Offload leaf search work to AWS Lambda functions by fulmicoton-dd · Pull Request #6157 · quickwit-oss/quickwit

fulmicoton-dd · 2026-02-12T12:49:18Z

Summary

The goal is to handle traffic spikes gracefully without provisioning additional searcher nodes: when the local search queue is saturated, overflow splits are transparently routed to Lambda for processing.

How offloading works

The offloading decision happens on the leaf side, inside the SearchPermitProvider. The permit provider already manages a bounded queue of pending split search tasks (gated by memory budget and download slots). When a leaf search request arrives, the provider checks the current queue depth against a configurable offload_threshold. If granting permits for all requested splits would exceed this threshold, only enough splits to fill up to the threshold are processed locally — the rest are marked for offloading.
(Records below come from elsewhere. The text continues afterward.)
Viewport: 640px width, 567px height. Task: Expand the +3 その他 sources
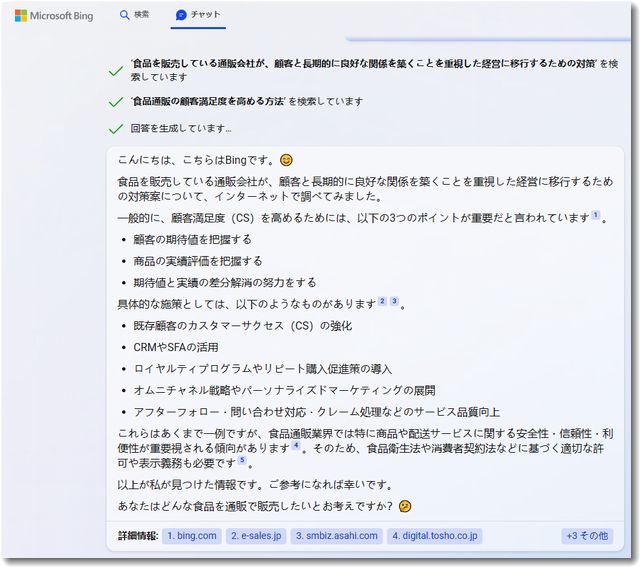click(x=587, y=536)
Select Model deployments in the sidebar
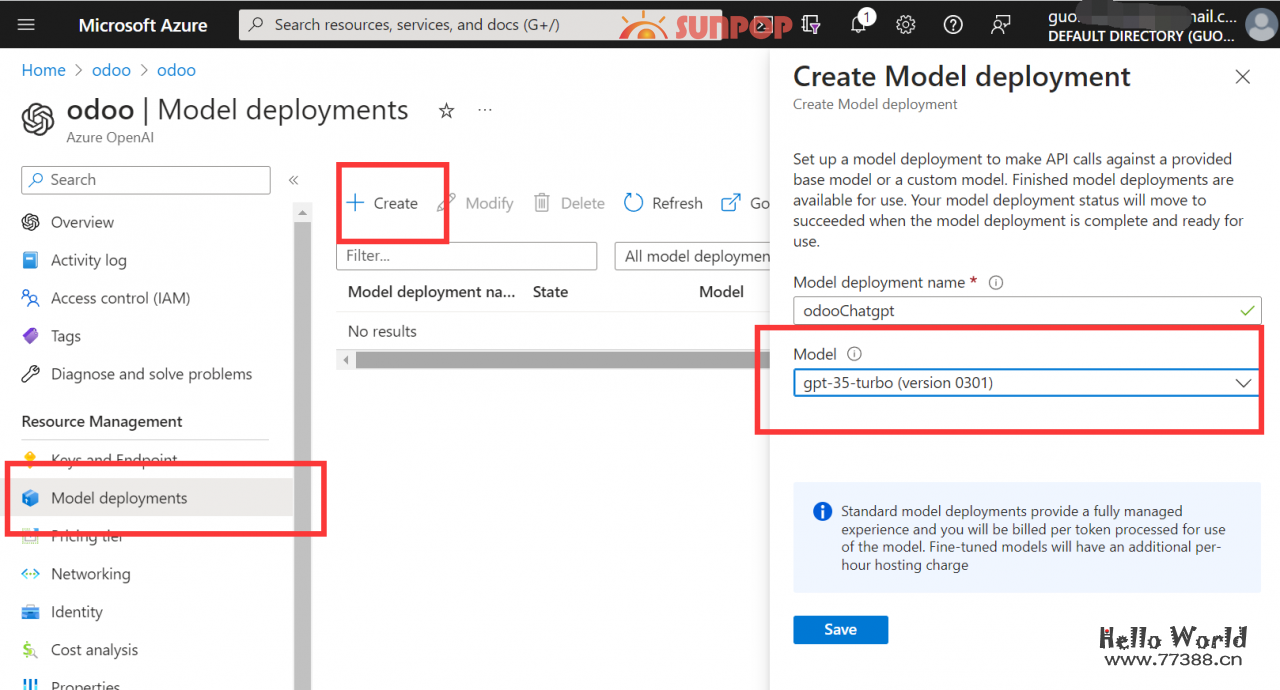 pos(119,498)
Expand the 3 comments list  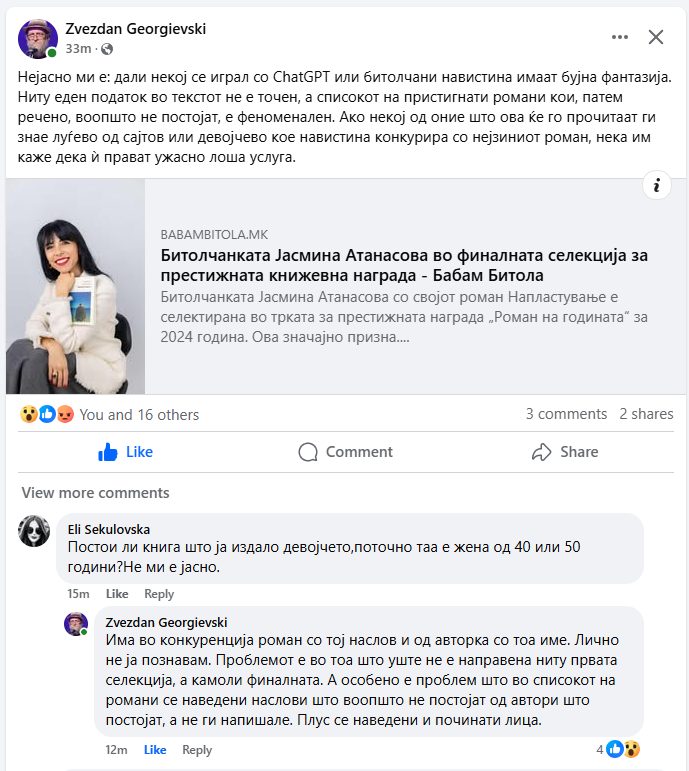(566, 414)
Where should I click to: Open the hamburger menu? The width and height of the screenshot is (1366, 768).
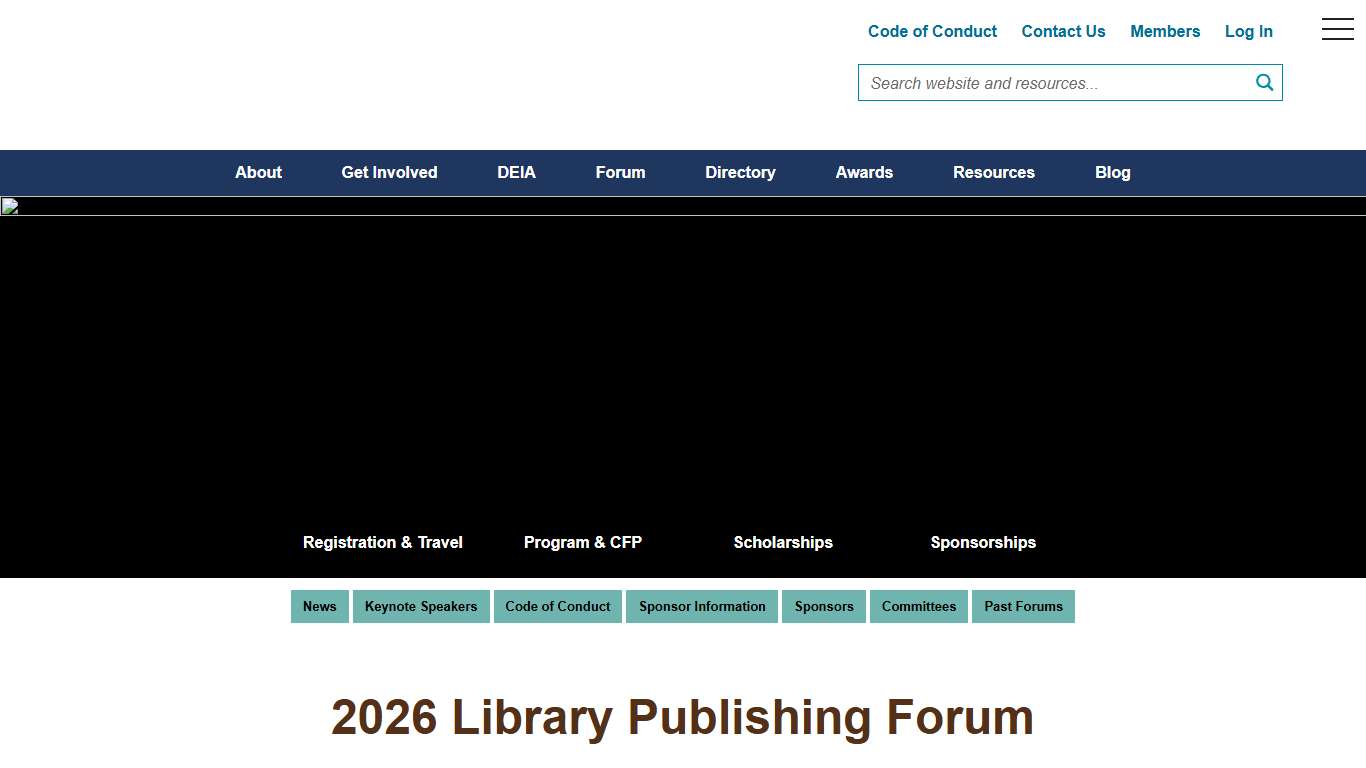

The offloaded splits are batched (up to max_splits_per_invocation splits per batch, balanced by document count) and sent to Lambda in parallel. Each Lambda invocation runs the same leaf search code path and returns per-split results individually. This is important: the per-split responses are fed back into the IncrementalCollector and populate the partial result cache, so subsequent queries hitting the same splits benefit from cached results regardless of whether the split was searched locally or on Lambda.

Auto-deployment

Depending on the configuration, the Lambda function code can be deployed automatically at startup. The quickwit-lambda-client crate embeds a compressed Lambda binary at compile time. When auto_deploy is configured, Quickwit will:

Check if a published Lambda version matching the current binary already exists (identified by a description tag quickwit:{version}-{hash})
Create or update the function and publish a new version if needed
Garbage-collect old versions (keeping the current one + 5 most recent)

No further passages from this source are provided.